Definition - What does Hypogonadotropic Hypogonadism (HH) mean?

Hypogonadism is a condition in which the ovaries or testes produce little or no sex hormones. In hypogonadotropic hypogonadism (HH), there is an underlying problem with the hypothalamus or pituitary gland that leads to the condition of hypogonadism. HH results in infertility in both men and women.

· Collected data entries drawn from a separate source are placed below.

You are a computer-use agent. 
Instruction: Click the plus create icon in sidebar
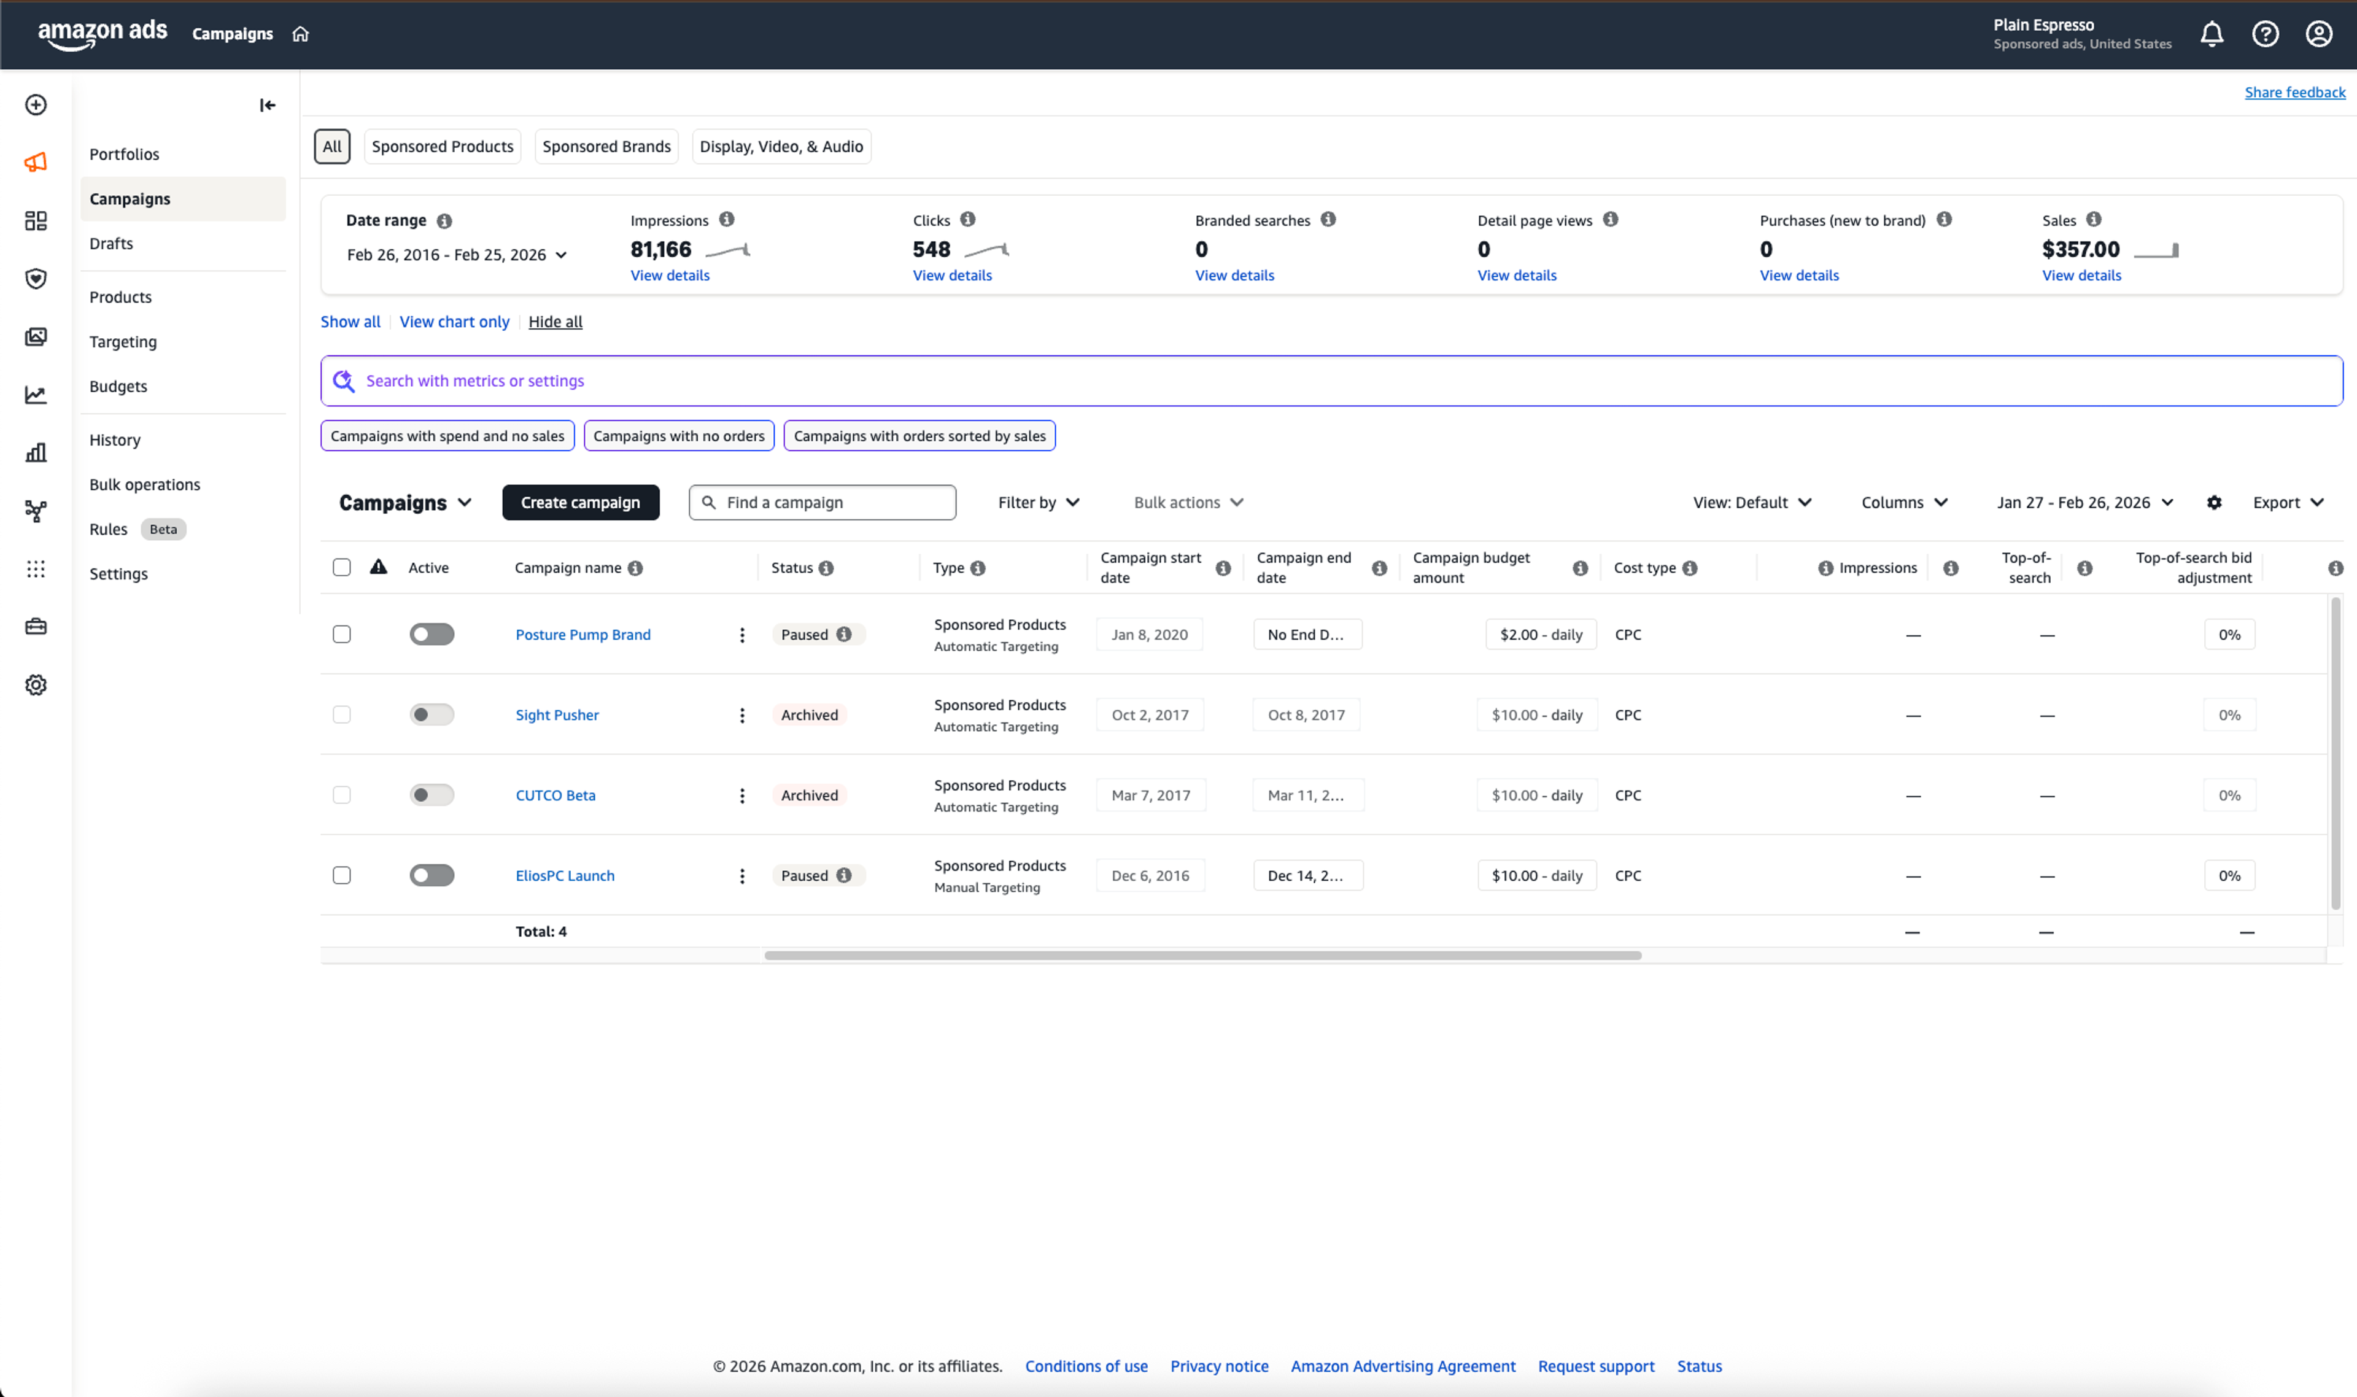pyautogui.click(x=36, y=104)
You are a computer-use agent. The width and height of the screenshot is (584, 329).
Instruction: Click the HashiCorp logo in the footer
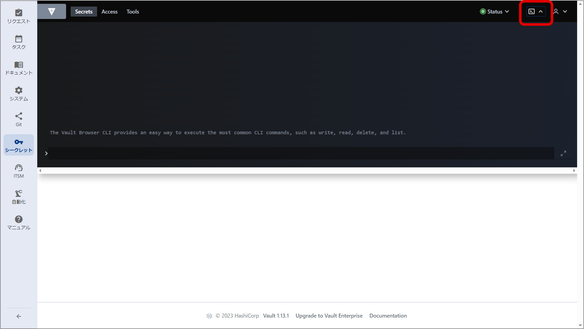pyautogui.click(x=209, y=316)
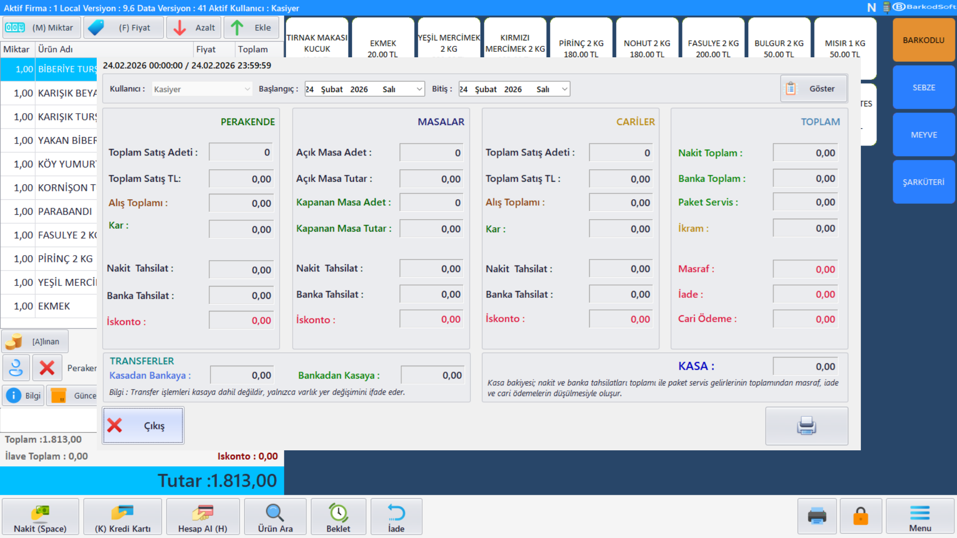Click the customer person icon

16,368
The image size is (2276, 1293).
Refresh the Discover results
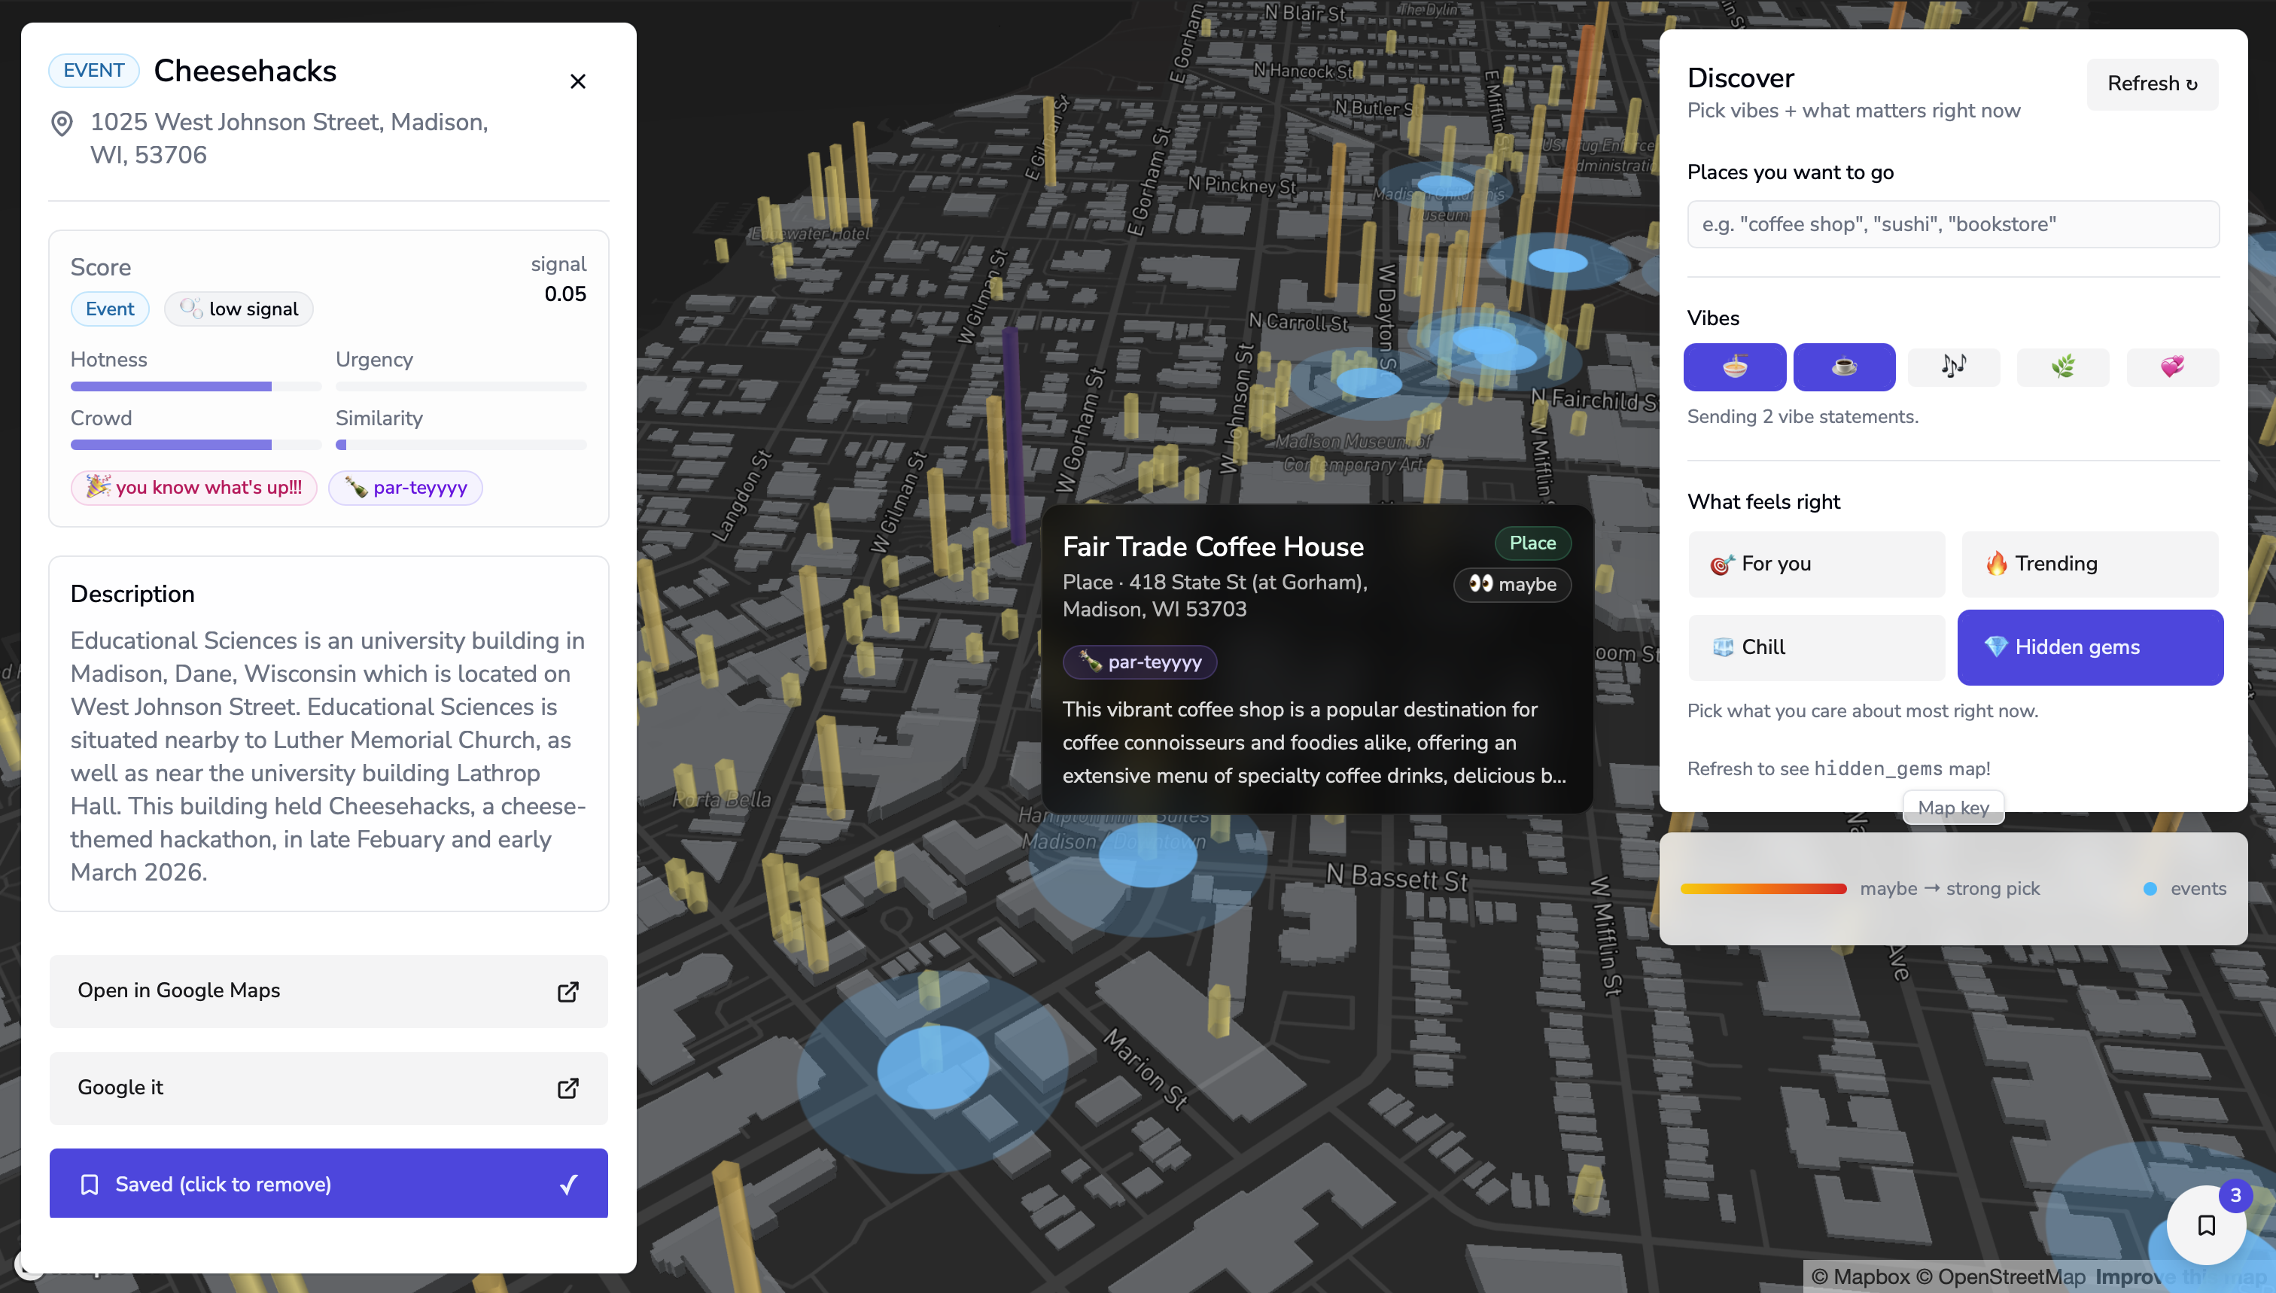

The hypothalamus is a brain region that controls the body's maintenance of equilibrium states and basic drives such as hunger, thirst, and sleep, and governs the pituitary gland by secreting gonadotropin releasing hormone (GnRH). The pituitary gland, in turn, secretes follicle-stimulating hormone (FSH) and luteinizing hormone (LH). These hormones then stimulate the ovaries or testes to produce sex hormones. A number of genetic and environmental factors can lead to a problem with this chain of signals to produce the condition of hypogonadotropic hypogonadism.

FertilitySmarts explains Hypogonadotropic Hypogonadism (HH)

Primary hypogonadotropic hypogonadism (HH) is due to rare conditions a person is born with. Primary HH results in a failure to undergo sexual development upon reaching the age of puberty. Kallmann Syndrome is an example of inherited primary HH. (One possible additional symptom of Kallmann Syndrome is an impaired sense of smell.)

Secondary HH is acquired later in life due to environmental factors. Anything that damages the hypothalamus or pituitary gland may cause this condition, including:

  • Tumors
  • Physical injuries
  • Infections
  • Specific drugs or radiation
  • Eating disorders
  • Excessive exercise
  • Extreme stress

HH can be treated by administering the missing hormones at any point along the chain from hypothalamus to pituitary to ovaries or testes. So, for example, in patients with a functional pituitary gland, HH may be treated by administering the missing gonadotropin releasing hormone (GnRH) that the hypothalamus should have been producing, which then causes the pituitary gland to produce the hormones that in turn cause the ovaries or testes to begin producing sex hormones normally. If it is the pituitary gland that is not producing its hormones (FSH and LH), these hormones can be supplied and will result in the ovaries and testes producing their sex hormones.

Finally, HH may be treated by directly administering the appropriate sex hormones (testosterone in males, and estrogen and progesterone in females). Choice of appropriate treatment depends upon the patient, hormone availability, and cost. Proper treatment has a high chance of restoring fertility.